The GCD (Greatest Common Divisor) and LCM (Least Common Multiple) are mathematical concepts used to find the largest common factor and smallest common multiple of two or more numbers, respectively.

## 2. How do you calculate the GCD and LCM?

To calculate the GCD of two numbers, you can use the Euclidean algorithm, which involves finding the remainder of dividing the larger number by the smaller number and repeating the process until the remainder is 0. The last non-zero remainder is the GCD. To calculate the LCM, you can use the formula LCM = (a * b) / GCD(a, b), where a and b are the two numbers.
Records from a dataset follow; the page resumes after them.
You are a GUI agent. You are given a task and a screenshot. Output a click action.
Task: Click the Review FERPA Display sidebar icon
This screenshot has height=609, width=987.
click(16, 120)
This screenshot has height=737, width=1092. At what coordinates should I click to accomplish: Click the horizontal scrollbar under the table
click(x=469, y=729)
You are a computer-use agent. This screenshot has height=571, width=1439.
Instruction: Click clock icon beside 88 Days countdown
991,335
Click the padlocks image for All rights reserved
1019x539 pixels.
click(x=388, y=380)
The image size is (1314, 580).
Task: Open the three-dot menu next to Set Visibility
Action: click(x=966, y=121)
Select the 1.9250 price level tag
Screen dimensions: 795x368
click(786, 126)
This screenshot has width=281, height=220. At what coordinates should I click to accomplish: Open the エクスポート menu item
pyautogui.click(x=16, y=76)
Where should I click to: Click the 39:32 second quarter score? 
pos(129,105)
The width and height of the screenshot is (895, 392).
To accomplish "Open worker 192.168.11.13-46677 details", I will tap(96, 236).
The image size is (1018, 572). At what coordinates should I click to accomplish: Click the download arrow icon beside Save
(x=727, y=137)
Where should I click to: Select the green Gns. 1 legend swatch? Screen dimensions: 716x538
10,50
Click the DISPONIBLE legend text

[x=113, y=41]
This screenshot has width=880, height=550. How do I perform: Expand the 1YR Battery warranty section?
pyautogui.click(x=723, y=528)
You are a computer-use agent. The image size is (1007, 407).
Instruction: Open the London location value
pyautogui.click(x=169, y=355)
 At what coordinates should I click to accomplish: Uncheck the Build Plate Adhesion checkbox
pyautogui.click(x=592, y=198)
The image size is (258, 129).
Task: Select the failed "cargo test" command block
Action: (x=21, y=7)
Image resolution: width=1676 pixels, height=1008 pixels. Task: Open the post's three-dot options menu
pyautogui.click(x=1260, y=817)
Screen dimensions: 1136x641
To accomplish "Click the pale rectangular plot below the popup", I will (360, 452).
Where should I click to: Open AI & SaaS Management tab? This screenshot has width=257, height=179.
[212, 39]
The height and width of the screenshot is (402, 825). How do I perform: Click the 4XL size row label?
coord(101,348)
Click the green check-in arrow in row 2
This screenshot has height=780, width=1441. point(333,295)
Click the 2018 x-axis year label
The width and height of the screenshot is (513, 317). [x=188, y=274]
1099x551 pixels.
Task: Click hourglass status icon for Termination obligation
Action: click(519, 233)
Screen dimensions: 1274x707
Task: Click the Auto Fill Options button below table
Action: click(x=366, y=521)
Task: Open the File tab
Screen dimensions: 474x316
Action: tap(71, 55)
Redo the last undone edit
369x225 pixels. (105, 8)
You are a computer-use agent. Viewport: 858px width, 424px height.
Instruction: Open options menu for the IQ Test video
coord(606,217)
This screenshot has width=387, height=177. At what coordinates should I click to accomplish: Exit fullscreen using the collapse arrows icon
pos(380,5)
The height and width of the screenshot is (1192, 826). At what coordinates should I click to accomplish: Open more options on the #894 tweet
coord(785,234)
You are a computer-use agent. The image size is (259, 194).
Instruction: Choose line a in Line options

## 3. What is the GCD and LCM of 35280 and 4158?

The GCD of 35280 and 4158 is 18, and the LCM is 1,034,680.

## 4. Why is finding the GCD and LCM important?

Knowing the GCD and LCM can be useful in simplifying fractions, finding equivalent fractions, and solving problems involving ratios and proportions.

## 5. Can the GCD and LCM be used for more than two numbers?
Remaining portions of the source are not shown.